Gráf. 5: Dívida Bruta (% PIB) – Países Emergentes

Fontes: FMI; BCB.

 

Como o relatório do Tesouro concluiu, “neste contexto, novas reformas econômicas (em especial a da Previdência) são importantes para a determinação dos cenários fiscais e, consequentemente, da trajetória da dívida. Ademais, iniciativas para aperfeiçoar o ambiente de negócios e incrementar a produtividade são essenciais nesse processo, favorecendo a redução dos custos de financiamento e uma trajetória mais suave do endividamento público”.

Segundo o relatório “Panorama Fiscal Brasileiro”, “para o futuro, espera-se recuperação dos resultados fiscais nos próximos anos, a depender da aprovação de medidas que contenham a expansão de despesas constitucionalmente ou legalmente obrigatórias. Portanto, a consolidação fiscal exige mudanças estruturais significativas, cujos efeitos se darão apenas no médio prazo. Sem tais reformas, o país pode estabilizar a dívida pública em patamares bem elevados e apresentar baixas taxas de crescimento. Não está afastado, também, o cenário de não estabilização da dívida”.

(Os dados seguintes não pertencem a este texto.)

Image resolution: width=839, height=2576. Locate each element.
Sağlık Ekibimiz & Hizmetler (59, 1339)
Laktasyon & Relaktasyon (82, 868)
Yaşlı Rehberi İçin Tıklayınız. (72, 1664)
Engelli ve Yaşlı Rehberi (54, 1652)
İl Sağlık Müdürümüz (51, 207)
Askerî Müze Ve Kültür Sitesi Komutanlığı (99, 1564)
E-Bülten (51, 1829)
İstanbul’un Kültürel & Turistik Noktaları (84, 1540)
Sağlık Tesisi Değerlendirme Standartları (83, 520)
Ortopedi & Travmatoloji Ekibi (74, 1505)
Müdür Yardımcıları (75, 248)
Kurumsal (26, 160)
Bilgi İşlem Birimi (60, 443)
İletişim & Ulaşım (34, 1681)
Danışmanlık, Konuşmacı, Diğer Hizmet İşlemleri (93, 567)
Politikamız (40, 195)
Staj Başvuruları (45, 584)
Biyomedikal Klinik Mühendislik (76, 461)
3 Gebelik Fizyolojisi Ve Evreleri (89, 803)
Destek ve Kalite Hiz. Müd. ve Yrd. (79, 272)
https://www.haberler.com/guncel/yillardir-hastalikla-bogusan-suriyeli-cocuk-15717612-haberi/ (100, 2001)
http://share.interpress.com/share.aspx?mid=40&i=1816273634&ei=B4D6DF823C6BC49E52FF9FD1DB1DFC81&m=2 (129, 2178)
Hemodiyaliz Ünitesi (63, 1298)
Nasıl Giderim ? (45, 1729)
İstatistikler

Então, reverter esse grave problema fiscal é fundamental para manter, de forma sustentada, a inflação controlada e os juros baixos nos próximos anos, além de gerar mais crescimento e criação de empregos no país. E, por isso que a reforma da previdência é fundamental nesse reequilíbrio fiscal, já que a maior parte das despesas primárias são gastas com a previdência.

 

Tabela Anexo: Dívida Bruta e CDS (Dados do Gráfico de Dispersão)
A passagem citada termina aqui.